While I have been working on my projects, including Innocence Seekers, in the last few weeks, this post will go over something different. Over the past few months, I have been gathering parts to build a replacement for my aging machine, and in the past few days, the last parts I needed arrived.
The main reason I haven’t been focusing on game development in the past few months is because my computer is showing its age. While it was built in 2015, it was during the time I still attended university, so I didn’t have much in my budget for a decent computer. It had an AMD A8-7650K APU (a quad-core Kaveri chip in 28 nm), paired with a Radeon R7 240 with 2 GB of DDR3 (with the intention of using dual graphics, although I ended up not using it much), and 8 GB of DDR3 1600 MHz CL9 memory. Over the past year or two, I’ve made a few upgrades to this system, first replacing the original graphics card with an RX 560 2 GB, then an RX 580 4 GB (as I had some problems with the 560), and now has a Vega 64 (which will be used for my new computer). Also, I’ve increased the memory to 32 GB (still 1600 MHz, although this configuration is CL10).
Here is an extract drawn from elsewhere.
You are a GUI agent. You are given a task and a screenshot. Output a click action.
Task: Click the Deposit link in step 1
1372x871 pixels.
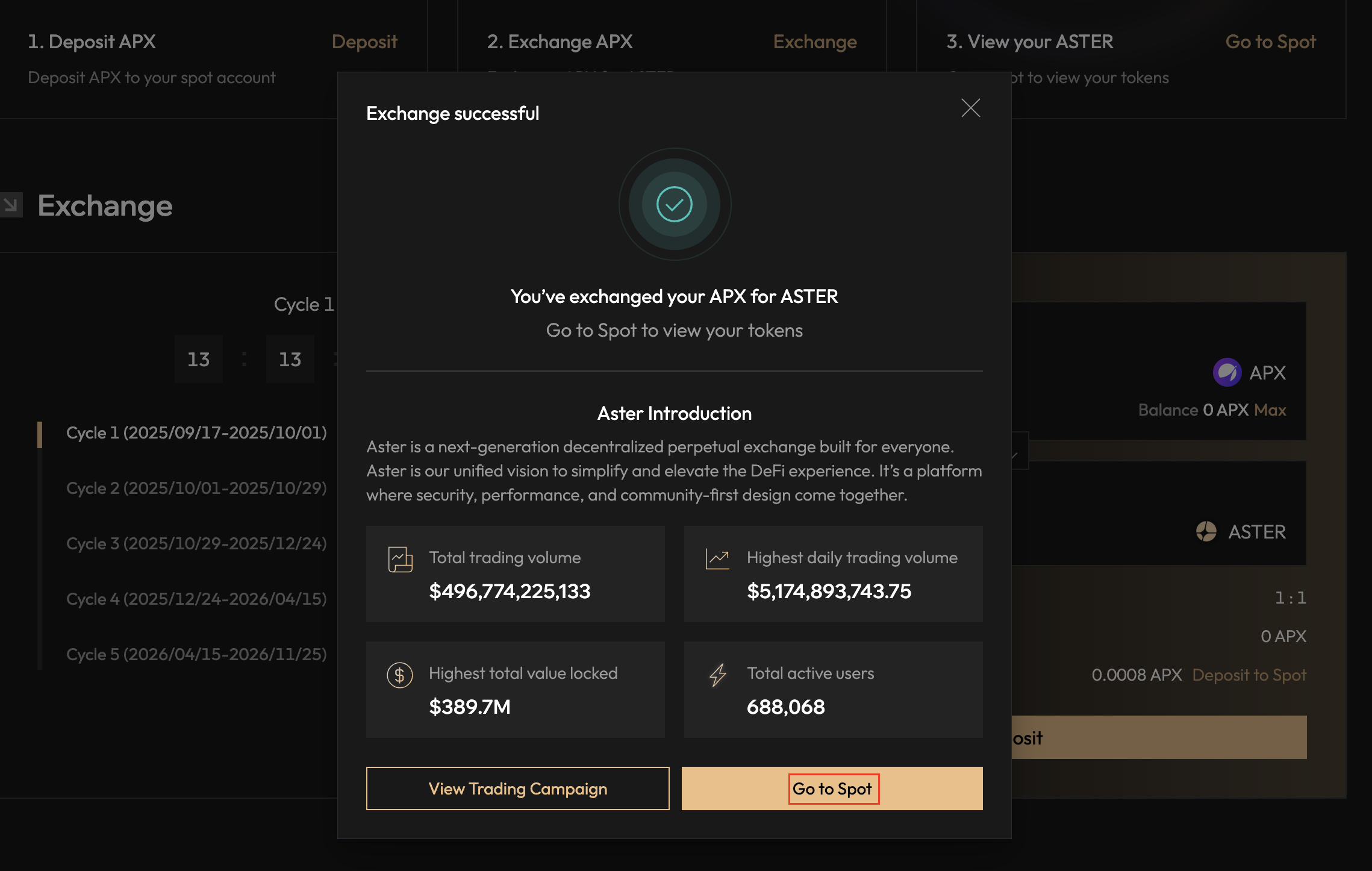point(364,42)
Needless to say, in 2019, this system is inadequate. My CPU upgrade pathway was hindered from the beginning (the FM2+ socket isn’t well known for high-performance processors), which was not helped by the fact that when I purchased this machine I had some grievances with Intel (namely, I was a bit angry that not all Intel processors supported hardware virtualisation, and the Core 2 Duo laptop I had before then did not support it). While I have upgraded the graphics card, it should be obvious that the processor is the bottleneck in this configuration. While this processor is still viable for basic web browsing, e-mail and light gaming, I would not use it in any new computer. If I were to take out the graphics card and half the memory, I may only ask for about $350 in total for the system, with the majority of the cost lying with the SSD (500 GB) and HDD (6 TB). And if I were to upgrade the motherboard to put in a new CPU, I’d need a new Windows license (the original was OEM), and I might as well just build a new computer.
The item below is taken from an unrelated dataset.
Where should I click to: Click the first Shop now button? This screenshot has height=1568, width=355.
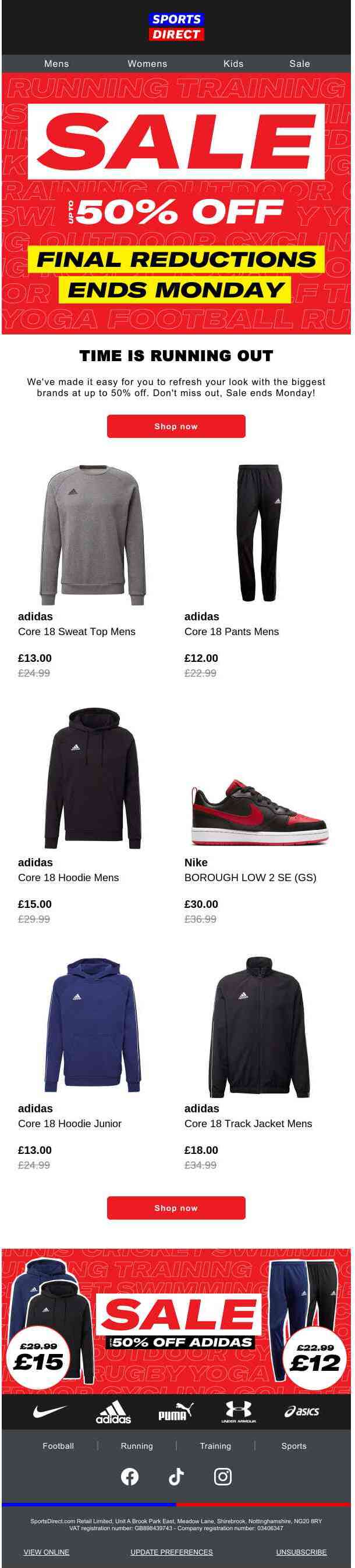tap(176, 426)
As such, I have slowly gathered the parts for my new computer. First, I focused on the stuff I could test immediately. This included the new SSD, a case, fans, and a power supply (and in the mean time, I got myself a Blu-Ray writer, just in case 😉). By the end of May, I had bought the memory that will be used in my computer, and I only needed a CPU and a motherboard. At that point, I decided to wait until Ryzen 3rd generation was released.
And that brings us to now. I ordered the final parts literally within seconds of launch on Sunday, and on Tuesday, they arrived. After several hours of hard work (and one dead fan controller, not that I needed it anyway, and some time left for anger management, thanks to a screw repeatedly falling into the I/O shroud, forcing me to take out the motherboard and tip it so the screw falls out), I managed to complete my system. I’ve conducted tests on and off for the past few days, and I expect the system to be ready by Friday.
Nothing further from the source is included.